• _Gestellte Aufgabe_
Ersetze im Text über deutsches Rugby "Südafrika" durch "Australien" und gib den Abschnitt zwischen "Fortbildung im Ausland" und "im deutschen Rugby.", beides eingeschlossen, mit dieser Änderung wieder.

• _Vorliegender Text_
■ ■ ■ ■
Deshalb ist man im deutschen Rugby seit Jahren bemüht, professionellere Trainings- und Ausbildungs-Bedingungen zu schaffen. Mit der Aufnahme des Siebener-Rugbys ins olympische Programm haben sich weitere Türen geöffnet. Mittlerweile sind zehn Rugby-Spieler bei der Bundeswehr als Sportsoldat angestellt und können unter professionellen Bedingungen trainieren.
Fortbildung im Ausland
Im Jugendbereich unternehmen Verband und Vereine Anstrengungen, dem Nachwuchs mehr Spiele gegen hochwertige Gegner zu ermöglichen, so dass auch in Deutschland ausgebildete Spieler international konkurrenzfähig sind. Zu sehr sind die ambitionierten Vereine momentan über die Republik verstreut, so dass beispielsweise Jugend-Vorreiter SC Frankfurt 1880 mit seinen U-Mannschaften mehrfach im Jahr in England, Frankreich oder gar Südafrika bei Turnieren antritt.
Nach der gescheiterten WM-Quali ist es nun noch ein etwas längerer Weg für nachhaltigen Erfolg im deutschen Rugby.
■ ■ ■ ■
• _Vorliegende Einträge_
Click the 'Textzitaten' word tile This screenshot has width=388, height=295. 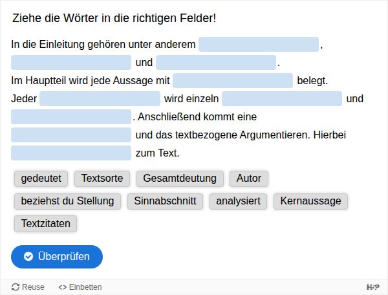click(x=45, y=223)
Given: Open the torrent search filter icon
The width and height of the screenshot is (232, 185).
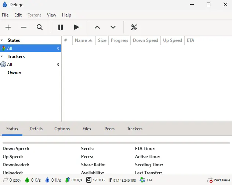Looking at the screenshot, I should [x=40, y=27].
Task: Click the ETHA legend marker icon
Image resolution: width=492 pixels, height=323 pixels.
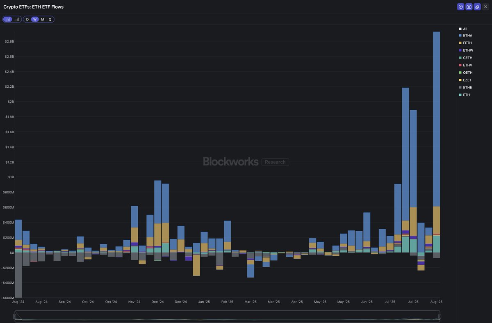Action: 461,36
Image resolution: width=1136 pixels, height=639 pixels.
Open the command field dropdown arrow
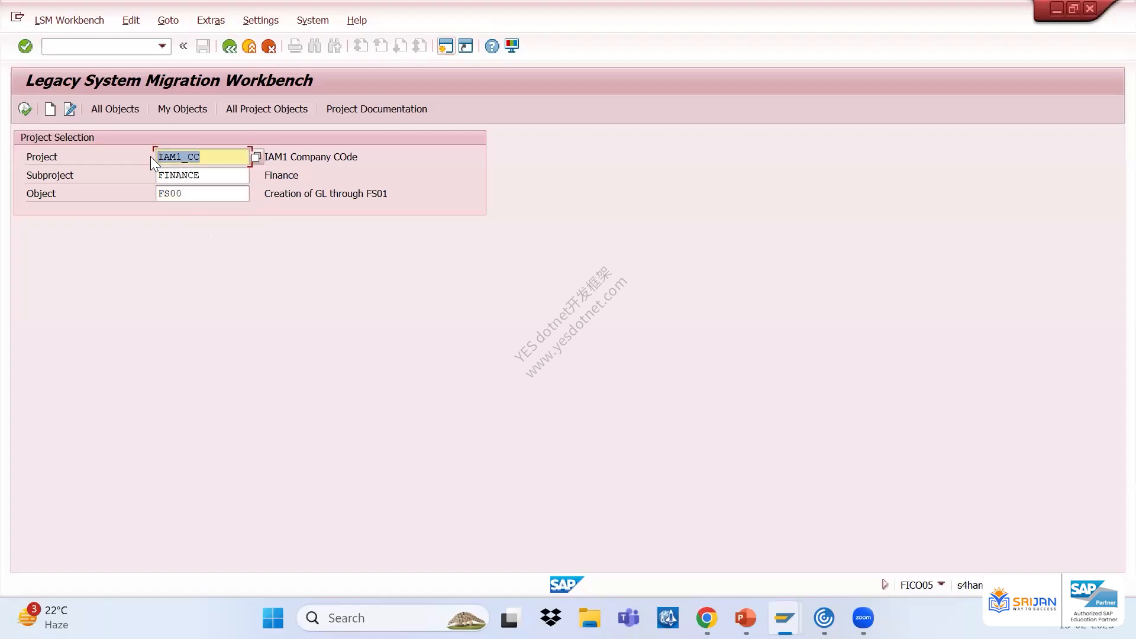pos(162,46)

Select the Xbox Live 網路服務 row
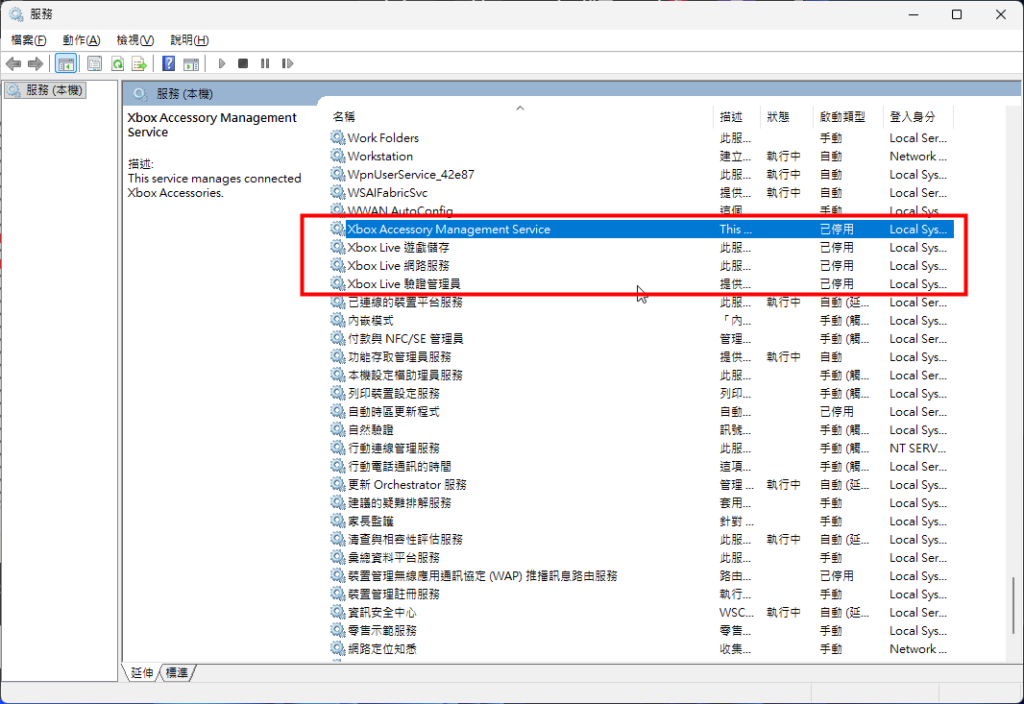(x=398, y=266)
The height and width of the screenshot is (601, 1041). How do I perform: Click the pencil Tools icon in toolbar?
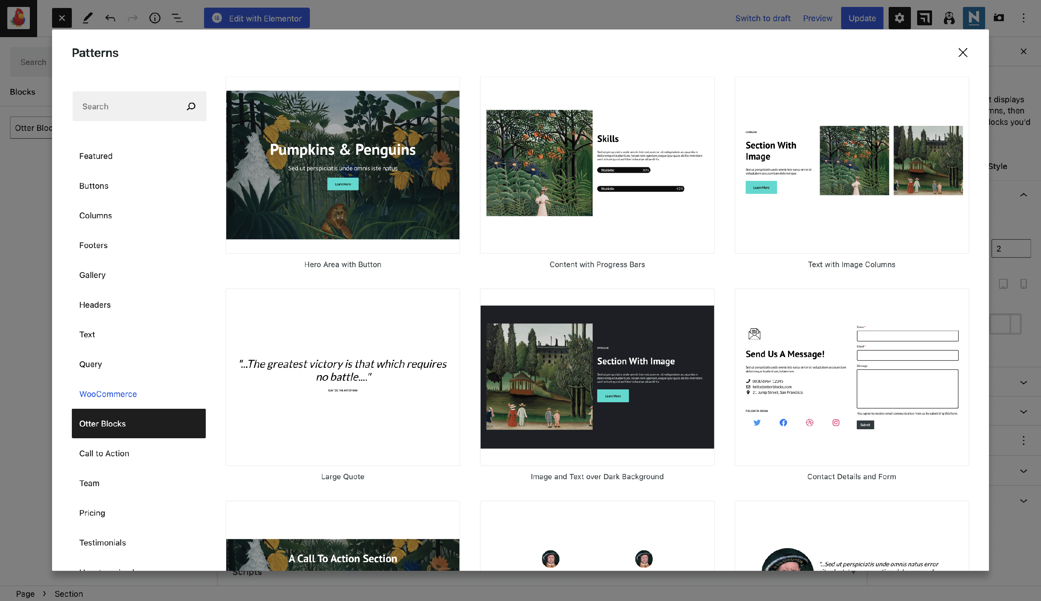tap(88, 18)
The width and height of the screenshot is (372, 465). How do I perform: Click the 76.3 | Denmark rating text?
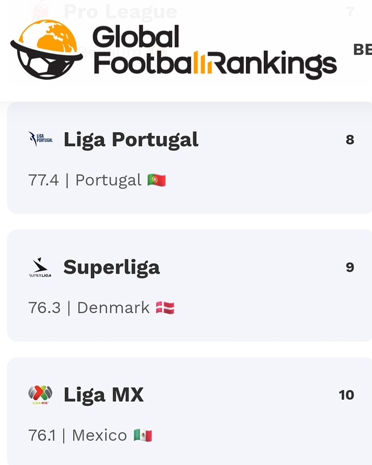pos(89,308)
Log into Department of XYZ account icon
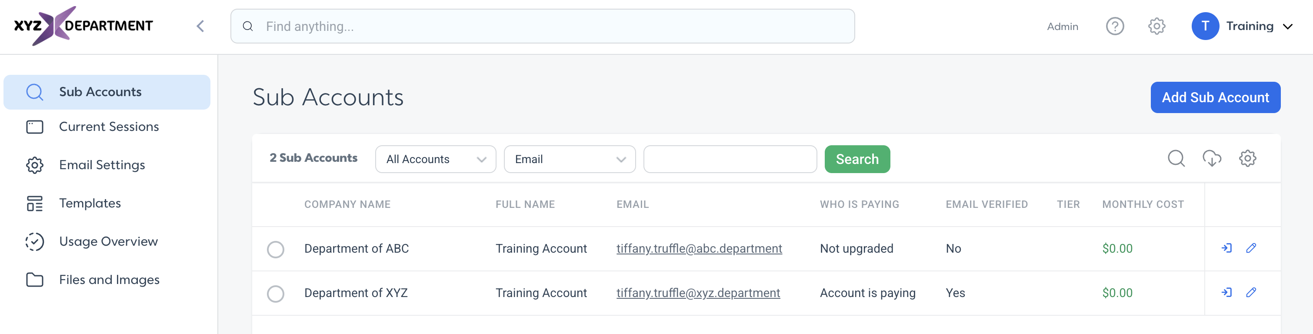This screenshot has width=1313, height=334. pyautogui.click(x=1226, y=293)
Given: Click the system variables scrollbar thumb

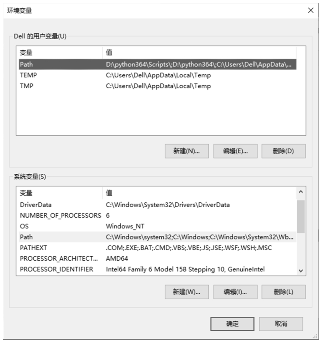Looking at the screenshot, I should click(301, 216).
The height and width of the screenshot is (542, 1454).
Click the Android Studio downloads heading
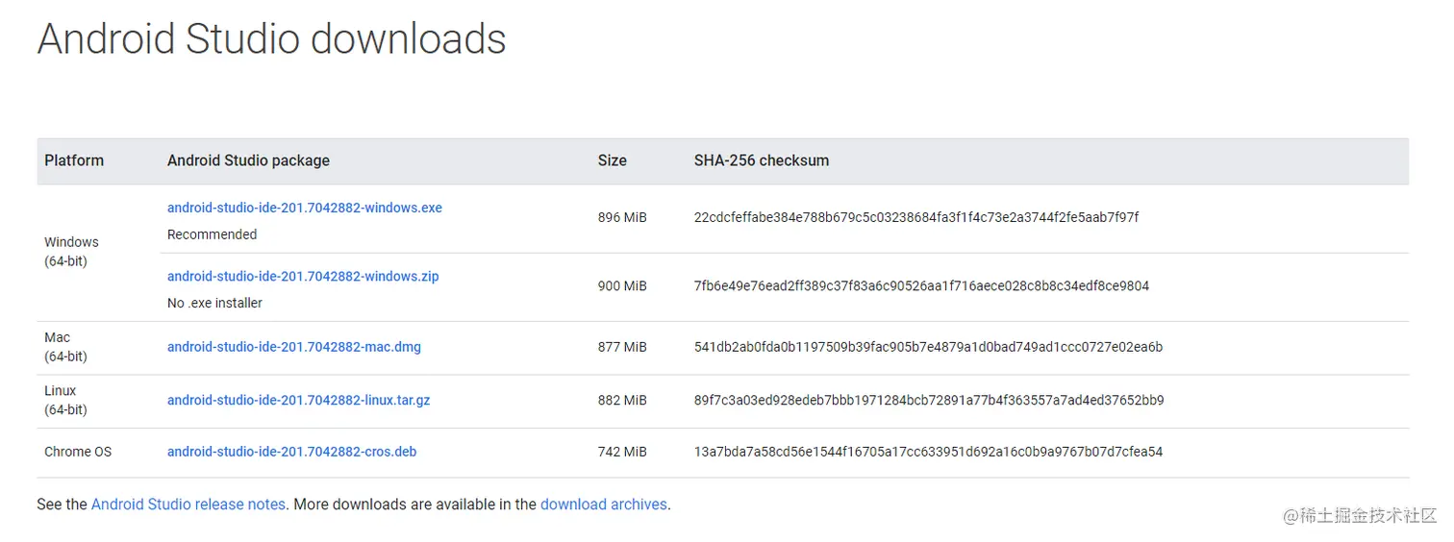pyautogui.click(x=271, y=39)
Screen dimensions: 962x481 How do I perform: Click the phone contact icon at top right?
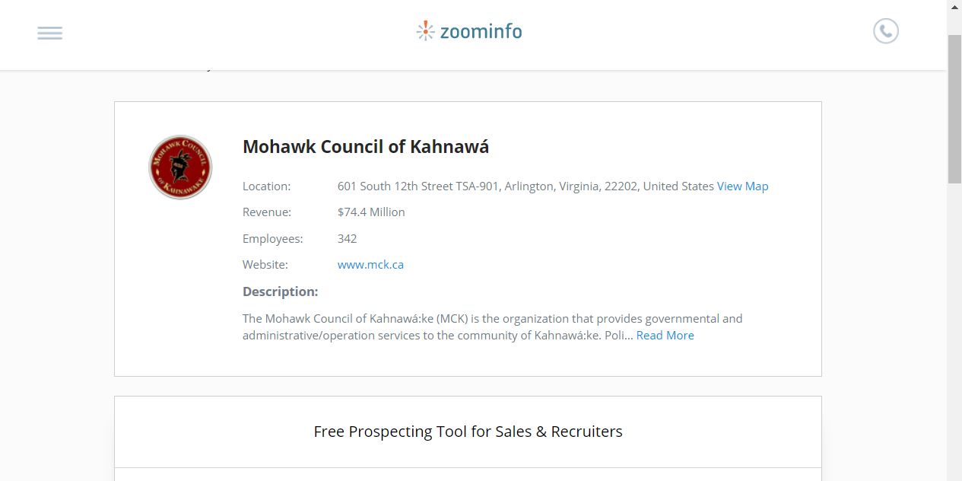[x=884, y=31]
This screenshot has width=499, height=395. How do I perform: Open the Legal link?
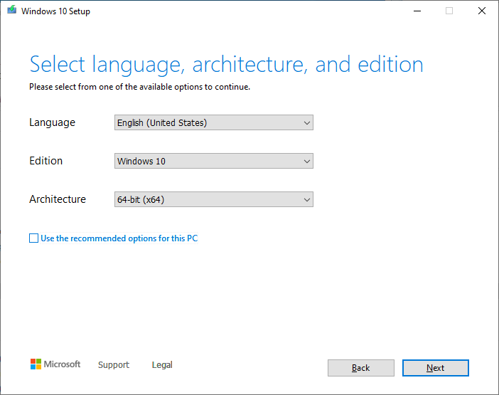[162, 365]
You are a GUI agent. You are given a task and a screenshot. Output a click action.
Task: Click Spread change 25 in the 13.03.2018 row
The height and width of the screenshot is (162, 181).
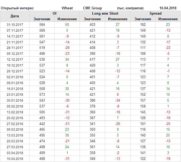pos(168,135)
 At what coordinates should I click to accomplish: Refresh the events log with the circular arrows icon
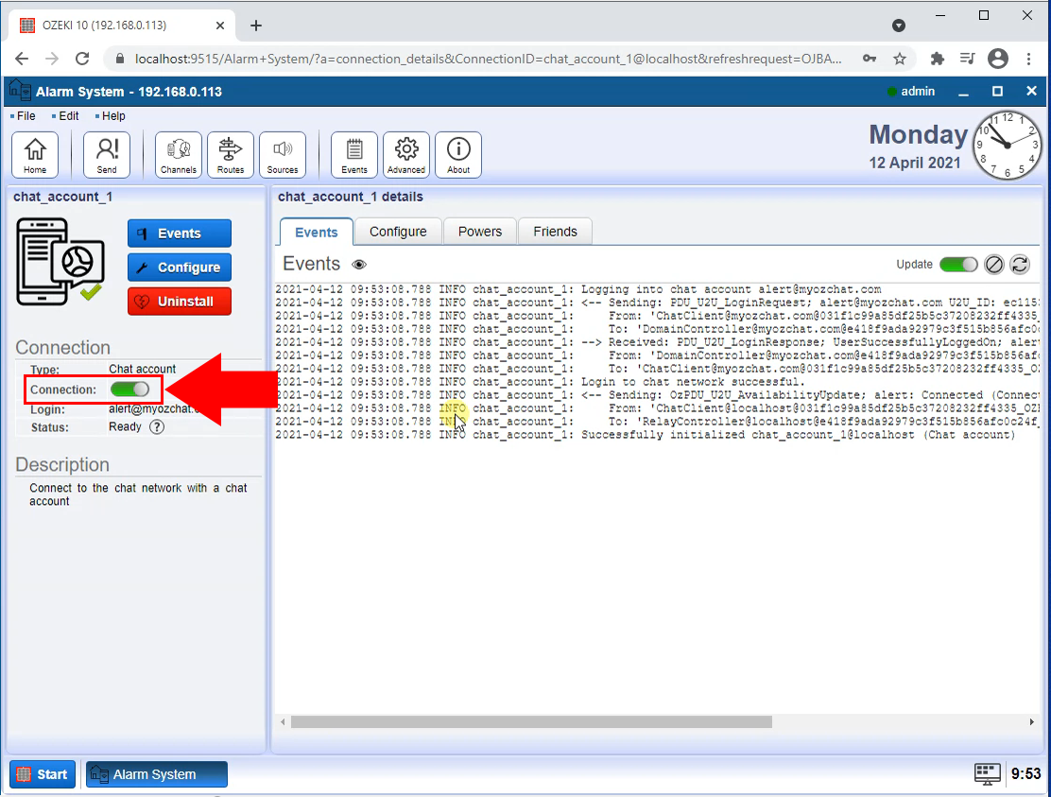click(x=1020, y=265)
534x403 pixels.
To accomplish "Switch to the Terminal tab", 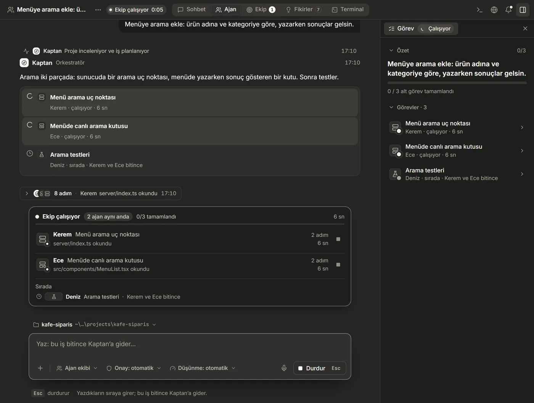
■ ■ ■ ■
• _Lösung_
Fortbildung im Ausland
Im Jugendbereich unternehmen Verband und Vereine Anstrengungen, dem Nachwuchs mehr Spiele gegen hochwertige Gegner zu ermöglichen, so dass auch in Deutschland ausgebildete Spieler international konkurrenzfähig sind. Zu sehr sind die ambitionierten Vereine momentan über die Republik verstreut, so dass beispielsweise Jugend-Vorreiter SC Frankfurt 1880 mit seinen U-Mannschaften mehrfach im Jahr in England, Frankreich oder gar Australien bei Turnieren antritt.
Nach der gescheiterten WM-Quali ist es nun noch ein etwas längerer Weg für nachhaltigen Erfolg im deutschen Rugby.